The Demand Capture vs. Demand Creation Balance
Most positioning advice falls into two camps: either ride existing category demand or create an entirely new category. Siftwell’s approach is more nuanced—capture existing demand, then educate buyers on different evaluation criteria.
When a health plan decides they need predictive analytics, Siftwell gets included in the RFP. But during the sales process, Trey isn’t just demonstrating better predictions—he’s educating buyers on why outcome-focused analytics delivers more value than accuracy-focused analytics.
“100%,” Trey responded when asked if this positioning captures predictive analytics demand. “In fact, what gets us into the door oftentimes is the fact that we are, you know, a number of the members on the team are former managed care operators, and we speak the language, we know the problems and the know, quote, unquote use cases. But we know folks are struggling with. And what we’re doing is we’re immediately bringing in this union of really powerful analytics with the ability to speak the language and empathize and solve the problems that these people are having.”
The Actionability Wedge
Where Siftwell truly differentiates isn’t in the predictions themselves—it’s in what comes after the predictions. Traditional analytics stops at identifying high-risk populations. Siftwell explains why they’re high-risk and what to do about it.
Take the cancer screening example Trey shared: “We had a client that wanted to better understand how to connect more of their members to cancer screenings. We ran the analytics, identified the 12,000 that were unlikely to go, but we go deeper and we help them understand for different cohorts within that 12,000, for example, there might have been a group of 80% chance of non compliance. And that was related to their issues with transportation, affordability, distance to the screening facility, et cetera.”
This actionability wedge lets Siftwell command premium pricing while technically competing in the same category as cheaper predictive analytics tools. They’re not selling predictions—they’re selling the operational improvement that comes from contextualized, actionable predictions.
Lessons for Category Positioning
Siftwell’s positioning offers a framework for founders navigating similar challenges:
Claim category membership explicitly. Don’t be afraid to say “we’re in category X” even if you’re different. Capture that demand.

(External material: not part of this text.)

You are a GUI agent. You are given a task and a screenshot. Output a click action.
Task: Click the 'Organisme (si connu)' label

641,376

Immediately differentiate. Right after claiming membership, explain why you’re different. Make it a sharp distinction, not a subtle variation.

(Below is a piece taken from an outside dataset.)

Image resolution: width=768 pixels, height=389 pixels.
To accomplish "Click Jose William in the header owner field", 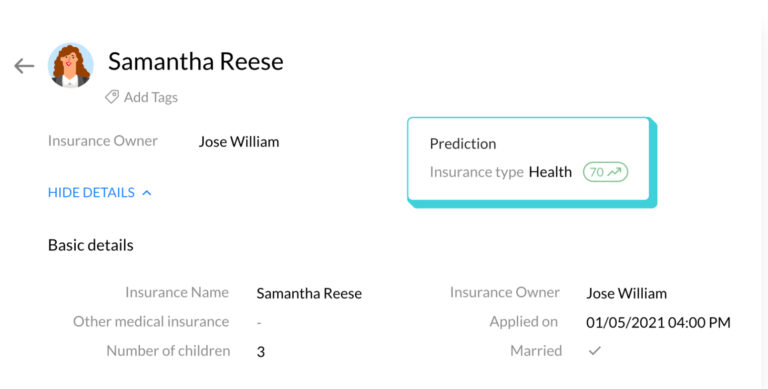I will tap(239, 142).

Change the evaluation criteria. Don’t just claim to be better at what the category values. Introduce new criteria that favor your unique strengths.
Make differentiation credible. Back up positioning claims with team experience, customer proof points, or demonstrable capabilities that competitors lack.
Stay flexible on buyer alignment. Let your solution live in multiple budget categories if the value proposition supports it.
The hardest part of this positioning strategy isn’t the messaging—it’s having something genuinely different to offer. Siftwell can claim to be a “different animal” because they fundamentally deliver different value than traditional predictive analytics vendors. The positioning works because the product backs it up.
For founders building in crowded categories, Siftwell’s approach offers a path forward: don’t abandon existing categories, but don’t let them define your terms of competition either. Position at the intersection, capture the demand, then win on different criteria.